By Stephen Schenck | January 18, 2012 4:55 PM
The idea of using your smartphone as the brain to power larger gadgets is nothing new; the Motorola Atrix (and subsequent WebTop-compatible models) has its laptop dock, and Asus came up with the chunky-looking Padfone. At least Motorola gives you a few options for what you can plug the phone into, also offering its HD Multimedia Dock, but nothing we’ve seen so far has the sheer level of expandability as KT’s Spider Android phone, shown off at this year’s IFA.
Basically, the Spider is built around a Galaxy S2-ish smartphone, and offers an assortment of accessories the phone can be snapped into. Like the Motorolas, there’s a laptop option, and like the Asus, there’s a tablet that the phone can power. Other add-ons include a game controller shell that turns the phone into something that looks like an oversized PSP (or Atari Lynx, if your memory goes back that far).

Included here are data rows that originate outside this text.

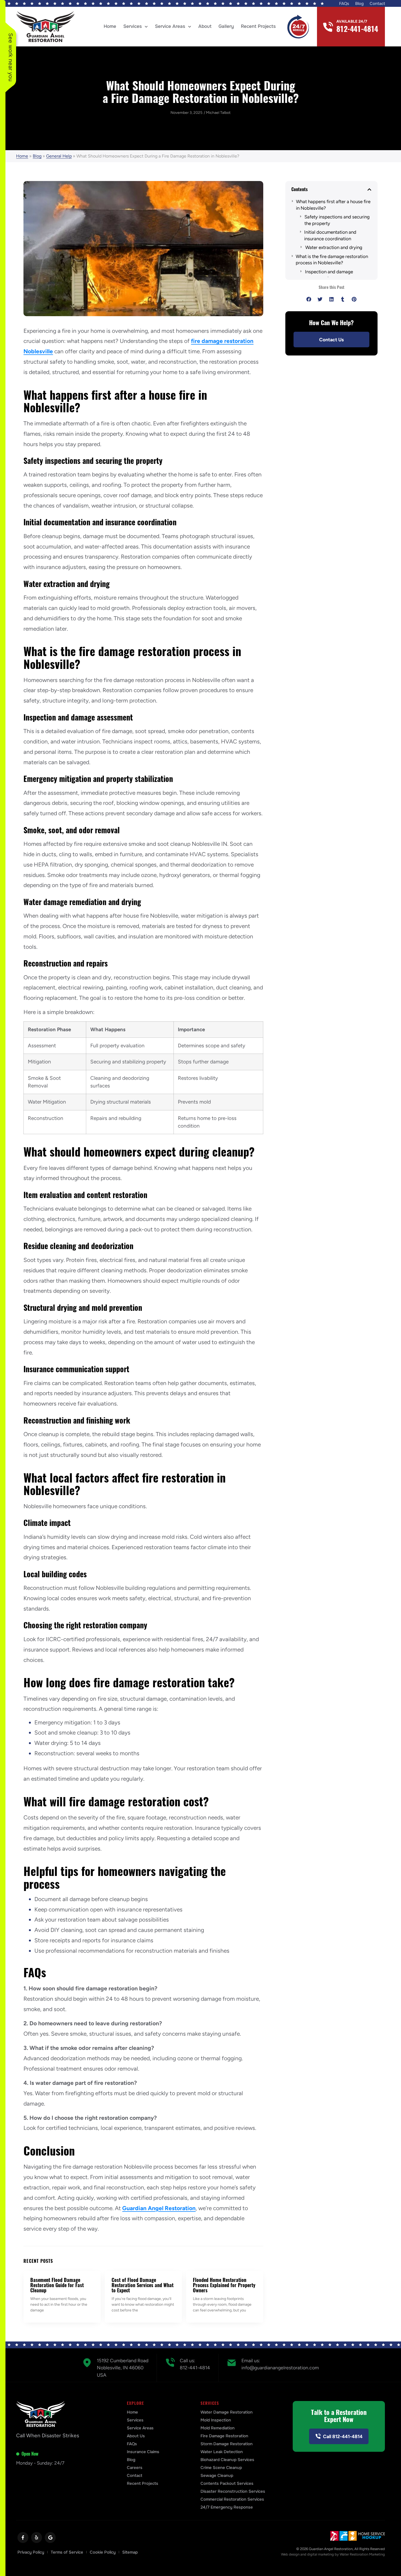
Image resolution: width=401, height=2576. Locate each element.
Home (110, 26)
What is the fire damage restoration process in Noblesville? (332, 260)
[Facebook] (22, 2537)
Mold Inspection (215, 2420)
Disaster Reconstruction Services (232, 2491)
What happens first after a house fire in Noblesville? (333, 205)
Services (132, 26)
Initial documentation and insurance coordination (330, 235)
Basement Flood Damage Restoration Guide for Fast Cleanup (57, 2285)
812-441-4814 (357, 29)
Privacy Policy (30, 2552)
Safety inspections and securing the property (337, 220)
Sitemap (130, 2552)
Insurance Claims (143, 2451)
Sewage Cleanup (216, 2475)
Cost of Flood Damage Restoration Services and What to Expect (142, 2285)
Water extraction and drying (333, 247)
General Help (59, 156)
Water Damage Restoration (226, 2412)
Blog (359, 3)
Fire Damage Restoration (224, 2435)
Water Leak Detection (221, 2451)
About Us (136, 2435)
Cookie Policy (103, 2552)
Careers (134, 2467)
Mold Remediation (217, 2428)
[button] (369, 189)
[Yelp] (36, 2537)
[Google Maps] (50, 2537)
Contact (377, 3)
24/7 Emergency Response (226, 2507)
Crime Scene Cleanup (221, 2467)
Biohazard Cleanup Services (227, 2459)
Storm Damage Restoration (226, 2443)
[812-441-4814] (327, 27)
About (204, 26)
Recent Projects (258, 26)
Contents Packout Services (226, 2483)
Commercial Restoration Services (232, 2499)
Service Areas (170, 26)
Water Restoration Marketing (362, 2554)
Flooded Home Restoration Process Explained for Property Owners (224, 2285)
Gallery (226, 26)
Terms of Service (67, 2552)
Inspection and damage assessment (329, 275)
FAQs (344, 3)
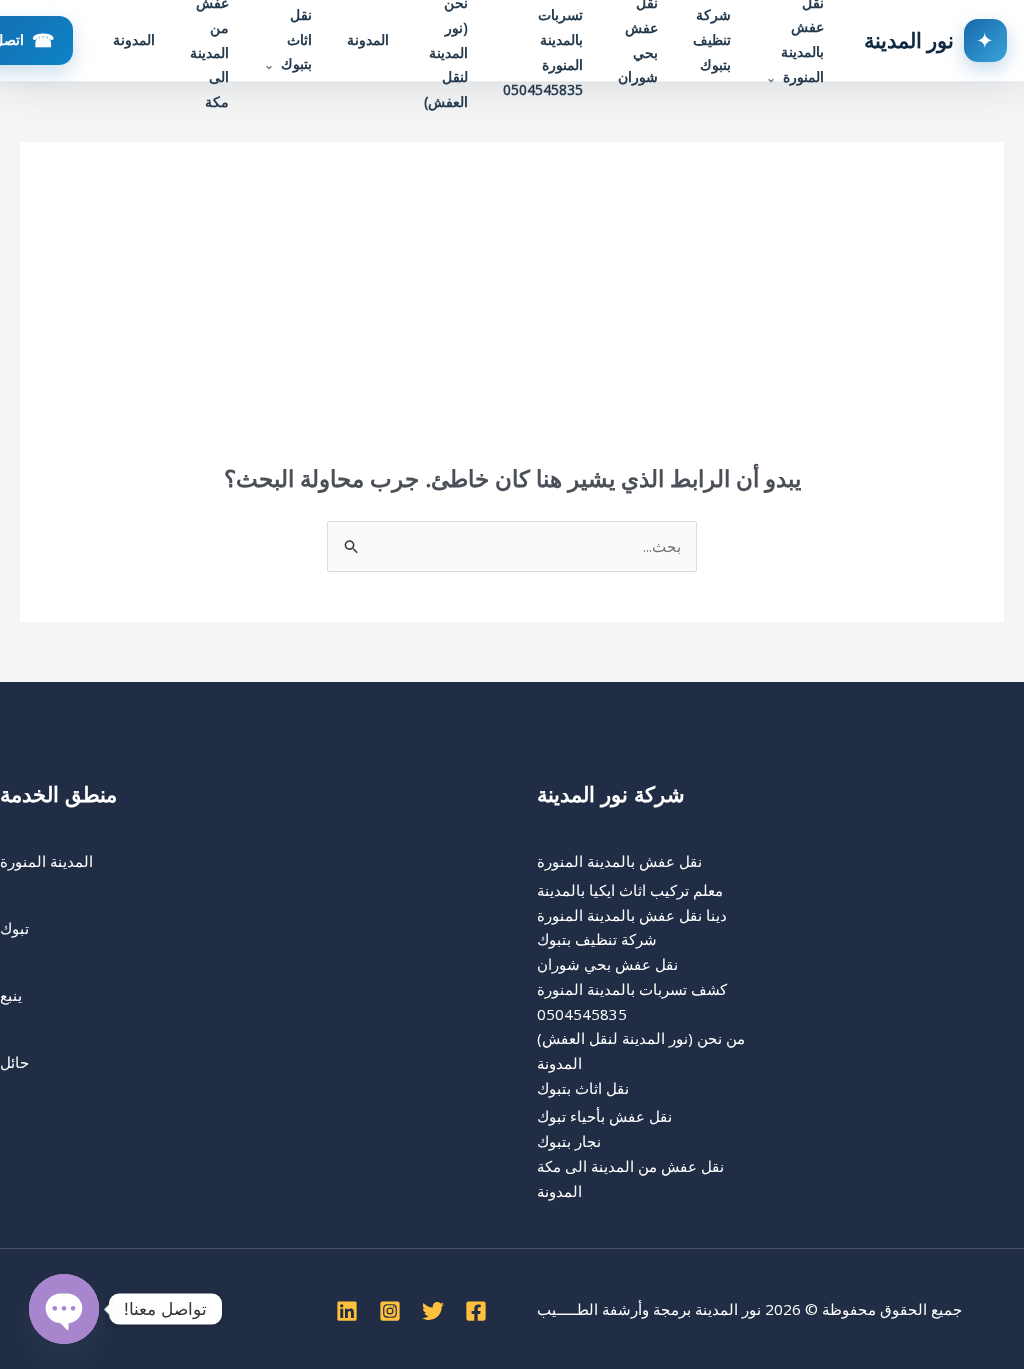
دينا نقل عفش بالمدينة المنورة (632, 915)
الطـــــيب (567, 1309)
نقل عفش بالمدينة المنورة (619, 861)
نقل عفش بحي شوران (607, 964)
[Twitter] (433, 1311)
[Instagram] (390, 1311)
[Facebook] (476, 1311)
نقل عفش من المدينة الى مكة (630, 1166)
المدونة (368, 39)
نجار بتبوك (569, 1141)
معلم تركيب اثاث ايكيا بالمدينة (630, 890)
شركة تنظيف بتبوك (597, 939)
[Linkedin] (347, 1311)
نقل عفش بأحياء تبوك (604, 1116)
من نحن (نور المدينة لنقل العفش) (641, 1038)
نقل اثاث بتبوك (583, 1088)
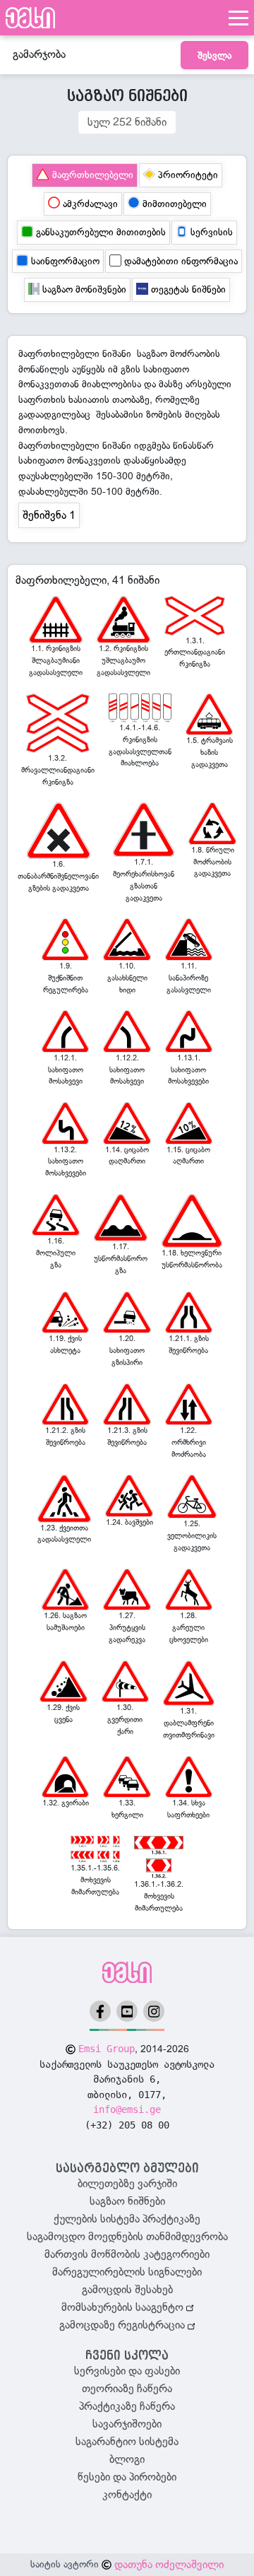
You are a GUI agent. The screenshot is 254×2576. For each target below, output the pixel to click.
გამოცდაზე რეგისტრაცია (123, 2325)
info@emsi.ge (127, 2109)
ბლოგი (127, 2459)
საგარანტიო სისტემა (127, 2441)
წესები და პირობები (127, 2477)
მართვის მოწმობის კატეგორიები (127, 2254)
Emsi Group (106, 2048)
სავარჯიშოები (127, 2424)
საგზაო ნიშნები (127, 2201)
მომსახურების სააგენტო (123, 2307)
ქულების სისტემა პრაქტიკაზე (127, 2219)
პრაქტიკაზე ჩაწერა (127, 2406)
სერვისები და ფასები (127, 2371)
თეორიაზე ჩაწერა (127, 2388)
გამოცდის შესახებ (127, 2289)
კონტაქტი (127, 2494)
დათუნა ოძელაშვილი (169, 2564)
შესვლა (214, 55)
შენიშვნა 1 (49, 515)
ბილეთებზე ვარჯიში (127, 2183)
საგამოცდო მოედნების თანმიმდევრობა (127, 2236)
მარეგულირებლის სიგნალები (127, 2272)
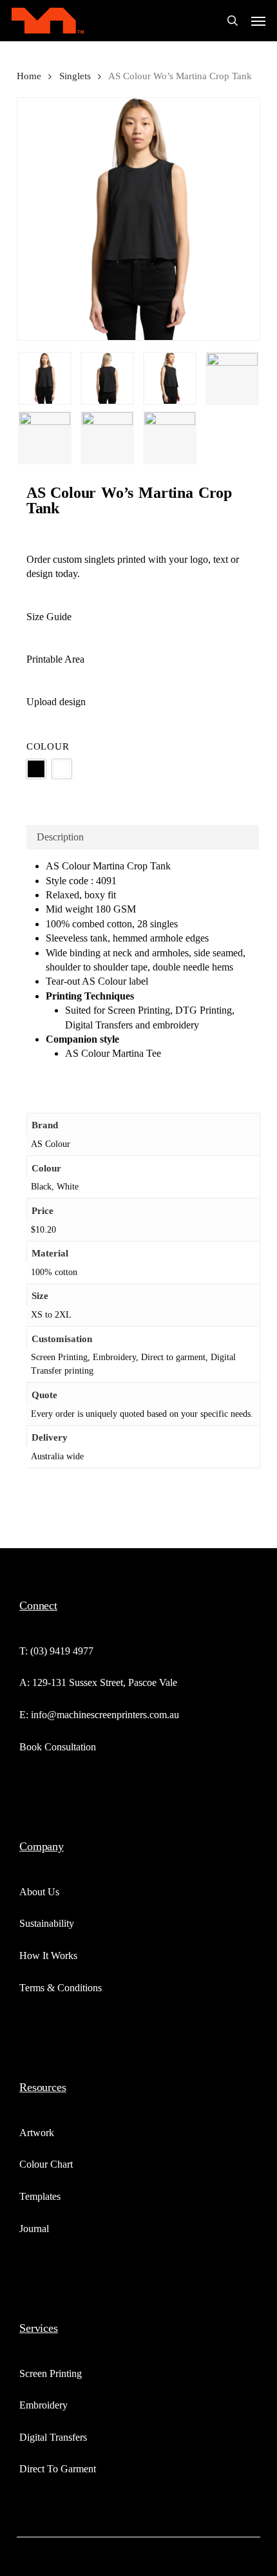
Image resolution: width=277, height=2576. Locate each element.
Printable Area (55, 659)
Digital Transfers (99, 1024)
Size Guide (49, 616)
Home (29, 76)
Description (60, 836)
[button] (258, 20)
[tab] (142, 837)
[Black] (36, 769)
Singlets (75, 76)
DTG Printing (203, 1010)
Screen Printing (139, 1010)
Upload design (56, 701)
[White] (62, 769)
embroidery (176, 1024)
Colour (48, 746)
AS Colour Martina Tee (113, 1053)
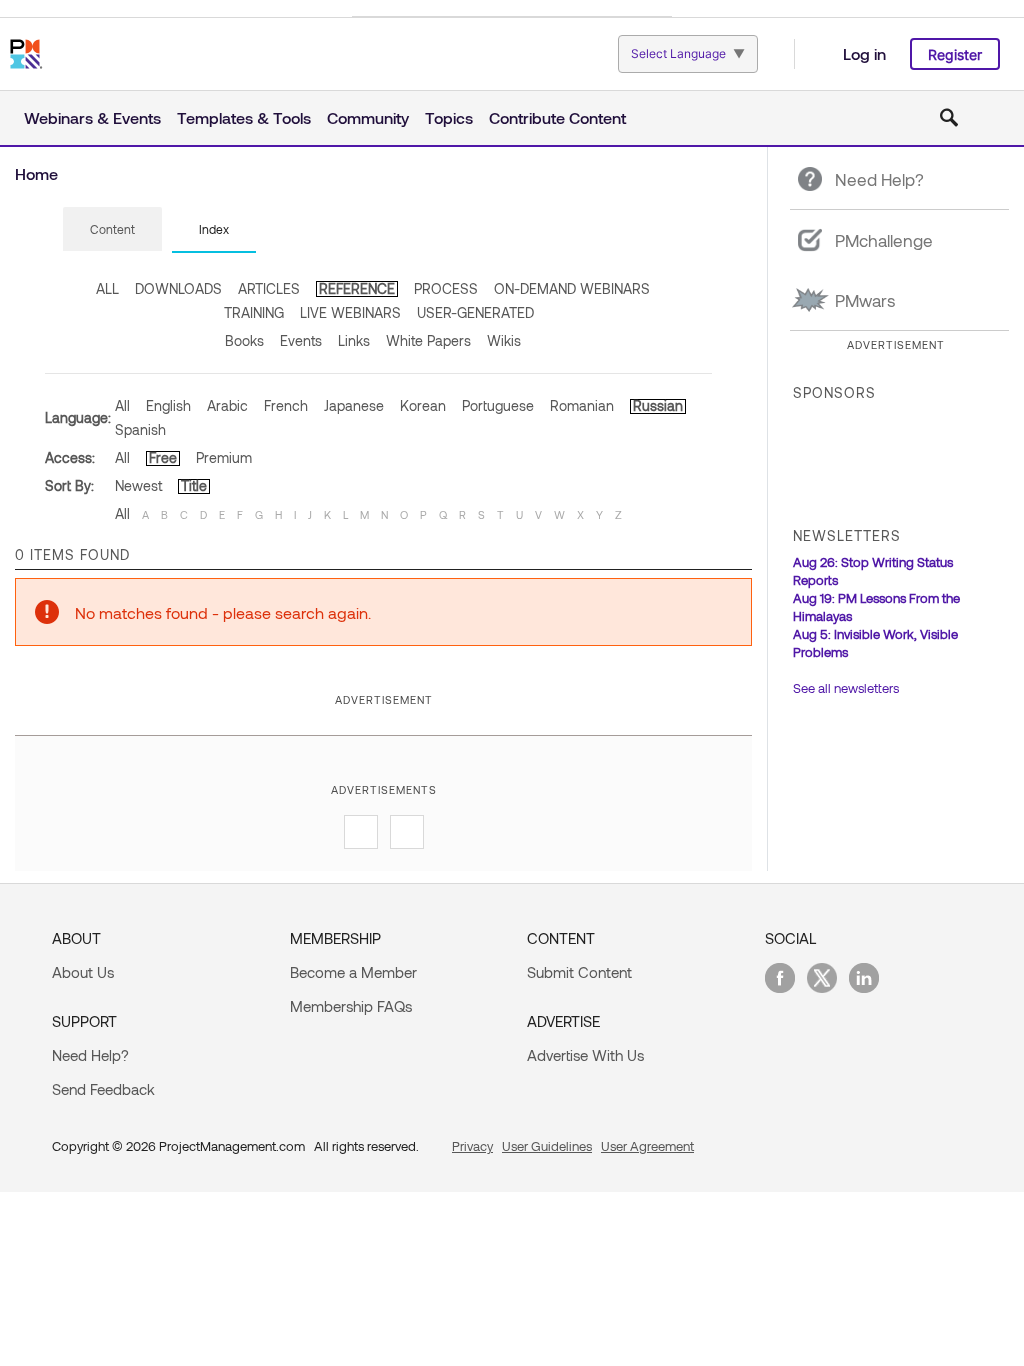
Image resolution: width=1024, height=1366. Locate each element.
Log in (864, 53)
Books (244, 340)
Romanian (582, 405)
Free (163, 457)
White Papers (428, 340)
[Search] (949, 118)
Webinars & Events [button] (92, 117)
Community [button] (368, 117)
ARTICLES (269, 288)
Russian (658, 405)
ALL (107, 288)
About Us (83, 972)
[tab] (112, 230)
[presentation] (112, 229)
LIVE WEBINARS (350, 312)
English (168, 405)
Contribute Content (557, 117)
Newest (138, 485)
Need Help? (90, 1055)
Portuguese (498, 405)
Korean (423, 405)
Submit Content (579, 972)
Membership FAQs (351, 1006)
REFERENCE (357, 288)
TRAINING (254, 312)
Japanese (354, 405)
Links (354, 340)
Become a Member (353, 972)
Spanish (140, 429)
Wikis (504, 340)
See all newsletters (846, 688)
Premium (224, 457)
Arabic (227, 405)
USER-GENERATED (475, 312)
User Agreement (647, 1146)
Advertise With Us (585, 1055)
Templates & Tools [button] (244, 117)
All (122, 405)
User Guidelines (547, 1146)
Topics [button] (449, 117)
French (286, 405)
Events (301, 340)
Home (36, 173)
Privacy (472, 1146)
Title (194, 485)
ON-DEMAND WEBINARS (572, 288)
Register (955, 54)
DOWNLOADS (178, 288)
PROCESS (446, 288)
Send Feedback (103, 1089)
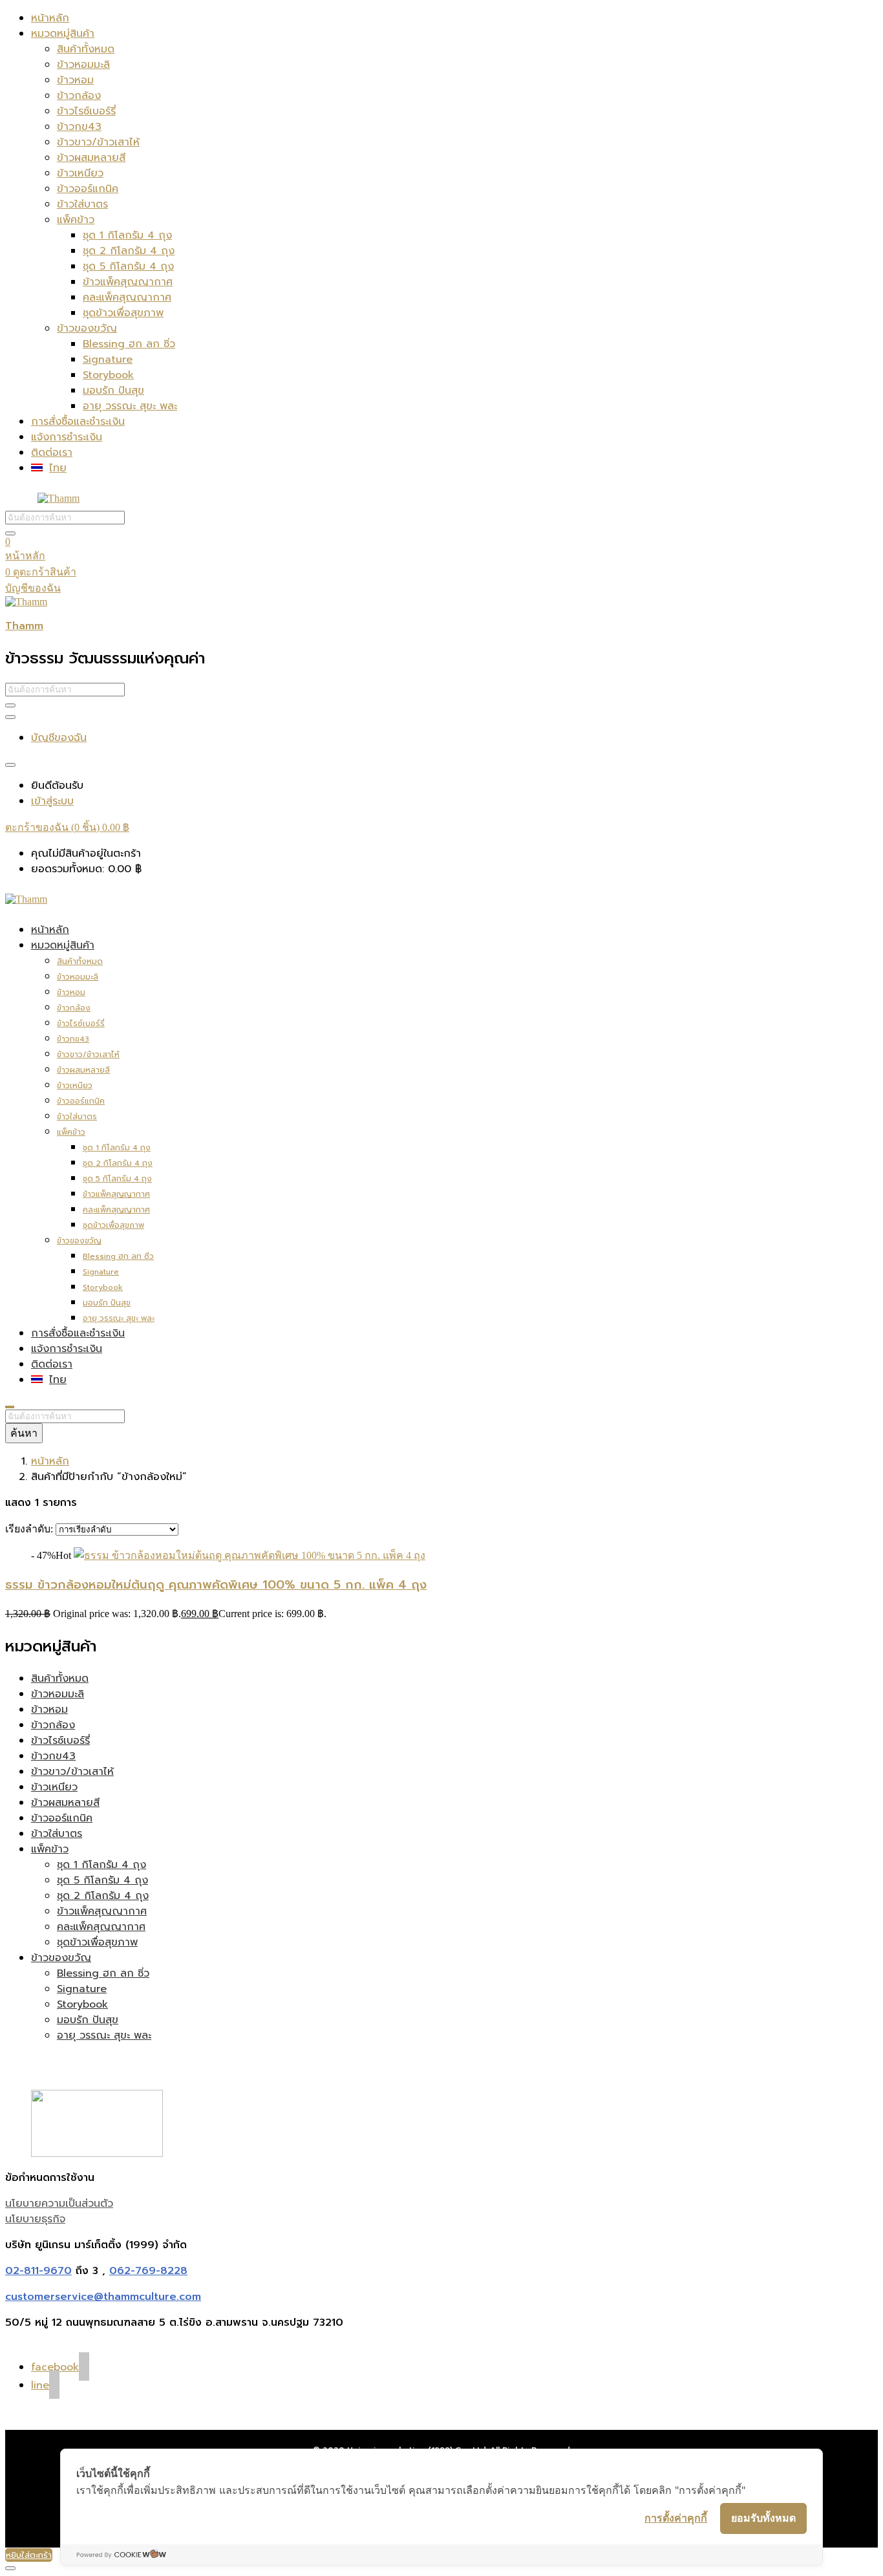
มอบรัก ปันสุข (113, 390)
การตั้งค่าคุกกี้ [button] (675, 2517)
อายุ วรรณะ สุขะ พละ (130, 406)
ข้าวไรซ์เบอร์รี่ (86, 111)
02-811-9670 (38, 2271)
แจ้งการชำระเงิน (66, 437)
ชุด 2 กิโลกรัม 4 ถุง (129, 251)
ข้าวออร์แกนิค (87, 189)
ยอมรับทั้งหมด (763, 2517)
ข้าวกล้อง (79, 95)
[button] (67, 827)
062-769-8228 (148, 2271)
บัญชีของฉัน (33, 588)
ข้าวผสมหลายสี (91, 158)
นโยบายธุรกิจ (35, 2219)
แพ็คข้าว (75, 220)
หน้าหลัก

KT hopes to introduce the Spider in Japan later this year. We think this is a fantastic concept, but why limit this modular design to what’s external to the phone? What about basing the system on a swappable motherboard/radio pair (in some sort of nice, durable module), so you’re not wasting the smartphone’s screen when it’s docked in things like the tablet shell? That would also let you update your smartphone’s display or replace a damaged one with ease. If smartphones are to eventually replace PCs, let’s see them offer some of these modular features that make computers so useful.